**What is being asked**
Copy each line in the data below that contains the word "area".

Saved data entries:
%%

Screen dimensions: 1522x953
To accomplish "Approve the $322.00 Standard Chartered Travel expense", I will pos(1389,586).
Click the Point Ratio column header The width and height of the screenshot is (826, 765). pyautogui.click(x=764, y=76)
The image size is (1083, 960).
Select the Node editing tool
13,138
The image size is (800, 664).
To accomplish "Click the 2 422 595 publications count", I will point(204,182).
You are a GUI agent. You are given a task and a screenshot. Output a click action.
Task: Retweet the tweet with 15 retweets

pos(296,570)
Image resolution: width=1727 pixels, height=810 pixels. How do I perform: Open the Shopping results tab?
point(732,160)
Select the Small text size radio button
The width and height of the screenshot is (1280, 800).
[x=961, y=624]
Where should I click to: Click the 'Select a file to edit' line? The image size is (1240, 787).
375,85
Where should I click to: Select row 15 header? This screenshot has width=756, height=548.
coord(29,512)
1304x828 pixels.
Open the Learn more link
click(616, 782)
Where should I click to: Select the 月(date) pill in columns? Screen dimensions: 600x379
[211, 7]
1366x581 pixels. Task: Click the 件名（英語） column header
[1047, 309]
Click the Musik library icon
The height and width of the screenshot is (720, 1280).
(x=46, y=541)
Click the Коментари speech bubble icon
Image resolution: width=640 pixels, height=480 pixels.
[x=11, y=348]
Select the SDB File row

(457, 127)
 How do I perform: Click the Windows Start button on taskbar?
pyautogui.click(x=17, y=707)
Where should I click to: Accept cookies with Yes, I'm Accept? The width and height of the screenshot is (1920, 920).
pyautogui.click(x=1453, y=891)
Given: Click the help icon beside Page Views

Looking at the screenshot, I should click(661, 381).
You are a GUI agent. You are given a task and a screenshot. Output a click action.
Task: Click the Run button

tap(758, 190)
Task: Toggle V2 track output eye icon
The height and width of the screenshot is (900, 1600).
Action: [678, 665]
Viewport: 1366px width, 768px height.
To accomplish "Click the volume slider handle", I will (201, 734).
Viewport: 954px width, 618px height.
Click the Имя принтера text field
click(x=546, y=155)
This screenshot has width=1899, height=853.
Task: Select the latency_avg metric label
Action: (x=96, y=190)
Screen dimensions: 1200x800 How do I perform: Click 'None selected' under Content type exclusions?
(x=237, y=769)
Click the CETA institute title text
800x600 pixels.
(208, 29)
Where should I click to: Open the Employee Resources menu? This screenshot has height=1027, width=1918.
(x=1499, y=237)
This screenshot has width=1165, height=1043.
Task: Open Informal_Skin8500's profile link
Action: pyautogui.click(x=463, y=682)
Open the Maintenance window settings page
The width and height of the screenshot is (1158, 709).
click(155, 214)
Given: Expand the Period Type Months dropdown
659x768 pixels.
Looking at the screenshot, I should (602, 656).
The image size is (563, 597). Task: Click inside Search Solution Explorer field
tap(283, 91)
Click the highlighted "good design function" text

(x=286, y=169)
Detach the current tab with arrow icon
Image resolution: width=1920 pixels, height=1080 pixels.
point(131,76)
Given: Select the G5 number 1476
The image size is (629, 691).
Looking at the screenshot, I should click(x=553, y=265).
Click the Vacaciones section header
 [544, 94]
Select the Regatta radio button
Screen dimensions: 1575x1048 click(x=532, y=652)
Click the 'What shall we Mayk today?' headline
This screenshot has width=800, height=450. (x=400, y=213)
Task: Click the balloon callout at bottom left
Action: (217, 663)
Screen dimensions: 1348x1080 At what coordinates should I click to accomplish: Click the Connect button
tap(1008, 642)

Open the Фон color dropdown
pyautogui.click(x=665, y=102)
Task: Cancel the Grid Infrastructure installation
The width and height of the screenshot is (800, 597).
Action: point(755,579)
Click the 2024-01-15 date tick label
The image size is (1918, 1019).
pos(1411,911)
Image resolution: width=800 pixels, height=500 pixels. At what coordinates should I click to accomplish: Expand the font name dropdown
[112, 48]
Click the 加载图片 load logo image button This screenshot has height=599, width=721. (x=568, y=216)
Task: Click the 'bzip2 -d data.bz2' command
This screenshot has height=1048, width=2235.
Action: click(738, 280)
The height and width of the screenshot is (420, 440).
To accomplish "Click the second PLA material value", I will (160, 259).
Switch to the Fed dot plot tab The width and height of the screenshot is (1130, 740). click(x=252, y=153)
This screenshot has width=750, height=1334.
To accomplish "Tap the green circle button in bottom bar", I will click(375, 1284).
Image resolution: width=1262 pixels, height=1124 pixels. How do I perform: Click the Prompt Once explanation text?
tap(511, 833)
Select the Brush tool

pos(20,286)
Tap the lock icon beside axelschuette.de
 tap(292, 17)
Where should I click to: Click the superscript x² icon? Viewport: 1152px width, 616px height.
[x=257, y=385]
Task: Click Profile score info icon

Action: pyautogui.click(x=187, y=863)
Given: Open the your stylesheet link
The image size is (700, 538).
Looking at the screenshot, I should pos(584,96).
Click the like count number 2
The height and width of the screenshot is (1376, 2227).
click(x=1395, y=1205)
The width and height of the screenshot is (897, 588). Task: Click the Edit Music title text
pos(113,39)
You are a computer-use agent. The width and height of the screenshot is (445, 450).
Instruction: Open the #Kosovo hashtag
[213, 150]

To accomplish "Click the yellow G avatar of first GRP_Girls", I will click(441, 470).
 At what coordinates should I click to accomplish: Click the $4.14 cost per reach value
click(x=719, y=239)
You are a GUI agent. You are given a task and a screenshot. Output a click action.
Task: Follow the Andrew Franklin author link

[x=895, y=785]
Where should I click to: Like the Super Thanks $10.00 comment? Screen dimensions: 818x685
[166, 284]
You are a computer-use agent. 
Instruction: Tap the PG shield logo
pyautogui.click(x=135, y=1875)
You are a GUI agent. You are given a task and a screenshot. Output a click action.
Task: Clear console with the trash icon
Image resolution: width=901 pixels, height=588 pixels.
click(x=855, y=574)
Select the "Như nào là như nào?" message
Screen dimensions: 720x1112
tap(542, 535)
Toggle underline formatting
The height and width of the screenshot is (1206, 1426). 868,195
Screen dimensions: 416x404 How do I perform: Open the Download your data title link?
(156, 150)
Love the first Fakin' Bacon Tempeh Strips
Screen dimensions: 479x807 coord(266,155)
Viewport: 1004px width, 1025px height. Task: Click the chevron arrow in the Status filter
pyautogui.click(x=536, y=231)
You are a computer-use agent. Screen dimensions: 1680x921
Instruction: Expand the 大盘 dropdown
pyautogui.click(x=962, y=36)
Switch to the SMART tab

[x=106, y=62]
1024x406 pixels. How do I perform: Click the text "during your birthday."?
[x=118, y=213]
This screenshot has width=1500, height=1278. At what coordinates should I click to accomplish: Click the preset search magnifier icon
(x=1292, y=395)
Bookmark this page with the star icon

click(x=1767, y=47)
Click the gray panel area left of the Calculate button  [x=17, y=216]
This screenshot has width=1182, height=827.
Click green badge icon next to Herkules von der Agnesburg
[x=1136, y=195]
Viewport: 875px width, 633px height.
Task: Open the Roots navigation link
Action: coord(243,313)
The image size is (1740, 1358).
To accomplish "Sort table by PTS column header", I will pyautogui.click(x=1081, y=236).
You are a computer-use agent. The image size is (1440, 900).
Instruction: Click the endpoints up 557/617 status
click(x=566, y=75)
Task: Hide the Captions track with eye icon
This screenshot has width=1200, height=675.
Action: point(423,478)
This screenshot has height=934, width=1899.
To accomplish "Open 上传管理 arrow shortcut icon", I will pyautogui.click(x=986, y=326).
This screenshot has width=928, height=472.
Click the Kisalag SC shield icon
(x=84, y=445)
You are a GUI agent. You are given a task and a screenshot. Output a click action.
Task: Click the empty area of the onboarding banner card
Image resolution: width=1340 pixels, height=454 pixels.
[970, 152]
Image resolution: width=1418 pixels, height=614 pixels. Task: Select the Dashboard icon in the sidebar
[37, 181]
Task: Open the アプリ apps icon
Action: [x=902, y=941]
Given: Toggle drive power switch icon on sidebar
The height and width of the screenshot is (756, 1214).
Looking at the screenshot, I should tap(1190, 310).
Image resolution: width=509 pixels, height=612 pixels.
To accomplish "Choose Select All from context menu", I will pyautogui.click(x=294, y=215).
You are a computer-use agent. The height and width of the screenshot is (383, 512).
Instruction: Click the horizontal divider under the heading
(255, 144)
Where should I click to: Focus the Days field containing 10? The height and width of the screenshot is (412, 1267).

%%

**Solution**
Click the gray panel area left of the Calculate button  [x=17, y=216]
Task: Click the empty area of the onboarding banner card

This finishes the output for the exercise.